§ **SELECTED PASSAGE**
Begin
Six years ago, the nation’s largest organization of physicists released a policy statement on climate change that hedged on both the causes and potential impacts of global warming.
In the statement, the American Physical Society said it supported action to reduce greenhouse gases, but the text included equivocal phrases such as “natural sources of climate variability are significant,” and “the magnitudes of future effects are uncertain.”
On Wednesday, the society of 50,000 physicists adopted a new policy without any such caveats.
“Multiple lines of evidence strongly support the finding that anthropogenic greenhouse gases have become the dominant driver of global climate warming observed since the mid-twentieth century,” said the new statement, approved unanimously at a virtual meeting of the APS 42-member policy-making council.
The more robust APS climate statement comes as this year’s United Nations climate talks near their conclusion in Glasgow, and Congress is poised to act as early as next week on President Joe Biden’s climate plan.
End
§ **DATA TO PROCESS**
Begin
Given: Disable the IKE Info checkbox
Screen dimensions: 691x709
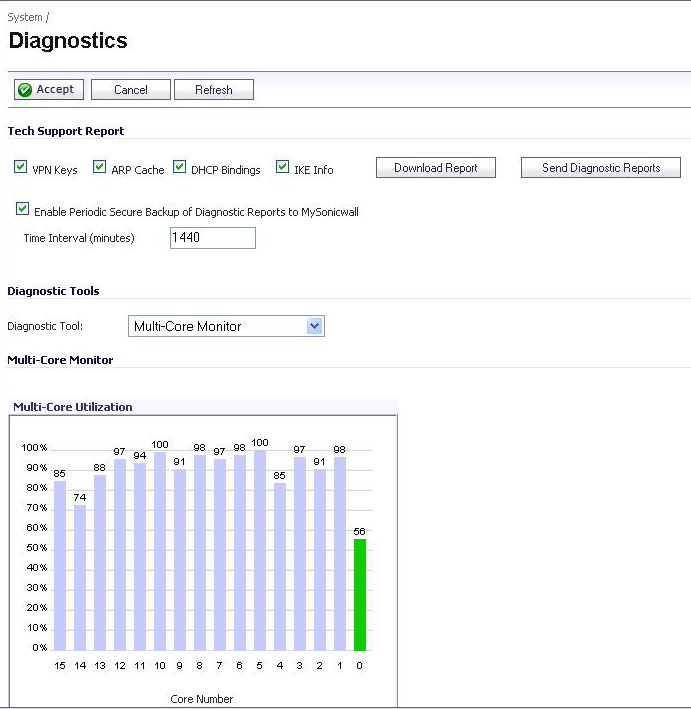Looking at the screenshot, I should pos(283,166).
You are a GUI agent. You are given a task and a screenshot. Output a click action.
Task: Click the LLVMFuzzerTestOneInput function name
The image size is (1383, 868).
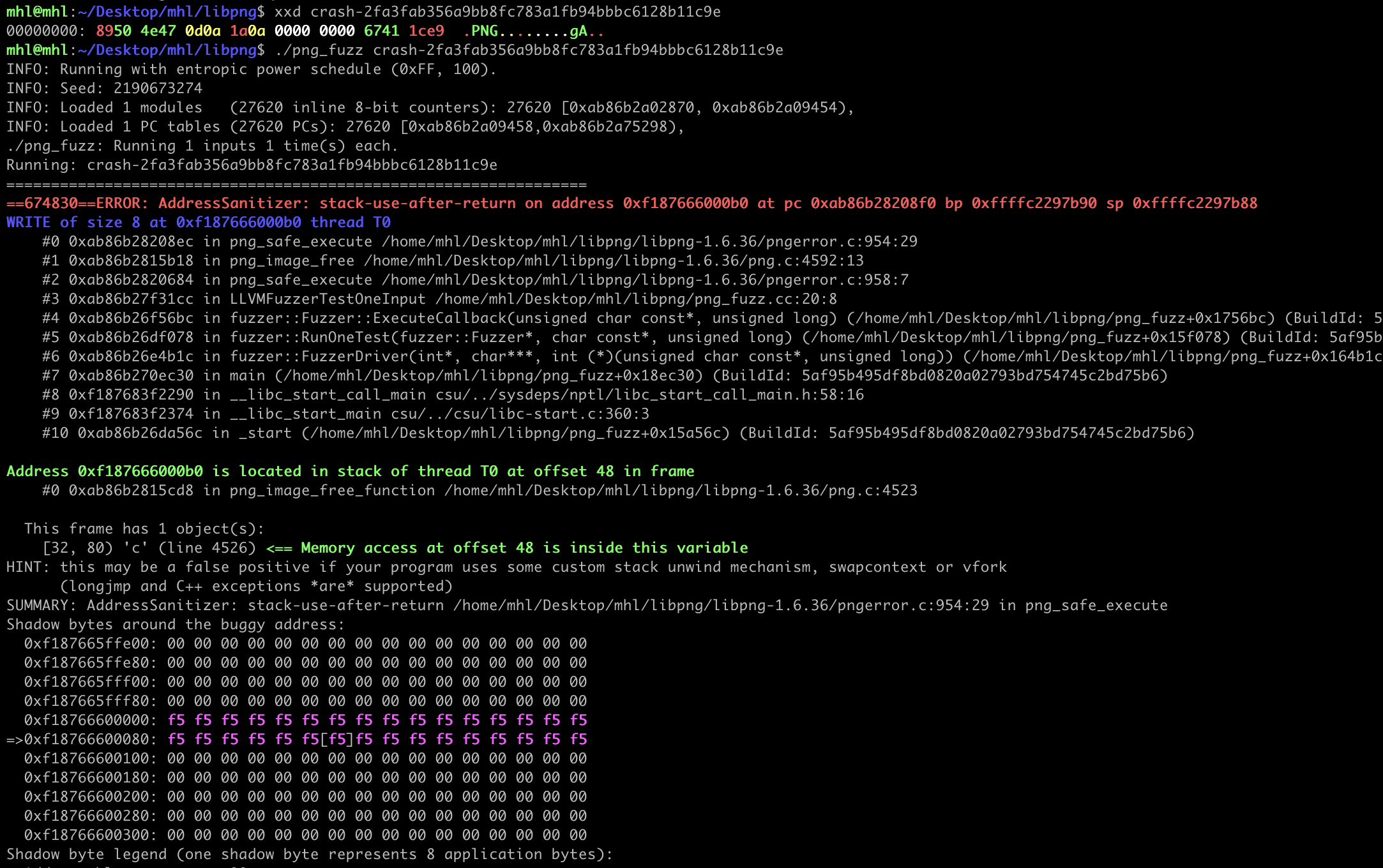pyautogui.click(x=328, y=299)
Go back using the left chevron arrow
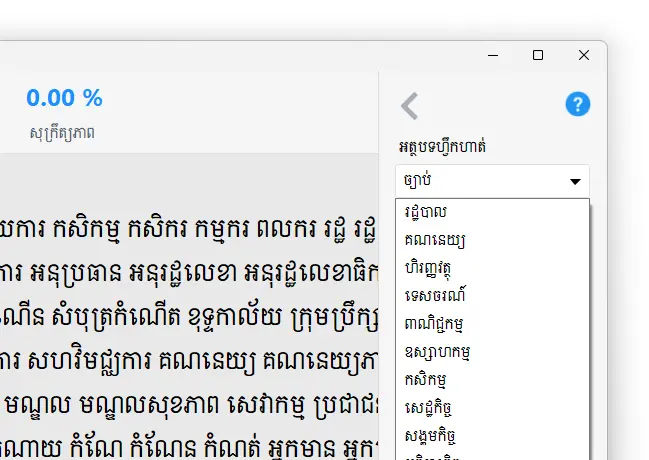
End
§ **SET TASKS**
A: List every passage that appears in quotation marks in the article about the physicists' climate statement.
B: Copy the rows starting at the line containing "You are a GUI" and ending at the end of the rows. Leave the pictures out of your copy.

§ **THE SOLUTIONS**
A:
- natural sources of climate variability are significant
- the magnitudes of future effects are uncertain
- Multiple lines of evidence strongly support the finding that anthropogenic greenhouse gases have become the dominant driver of global climate warming observed since the mid-twentieth century

B:
You are a GUI agent. You are given a task and a screenshot. Output a click action.
Task: Click the LLVMFuzzerTestOneInput function name
The image size is (1383, 868).
pyautogui.click(x=328, y=299)
Go back using the left chevron arrow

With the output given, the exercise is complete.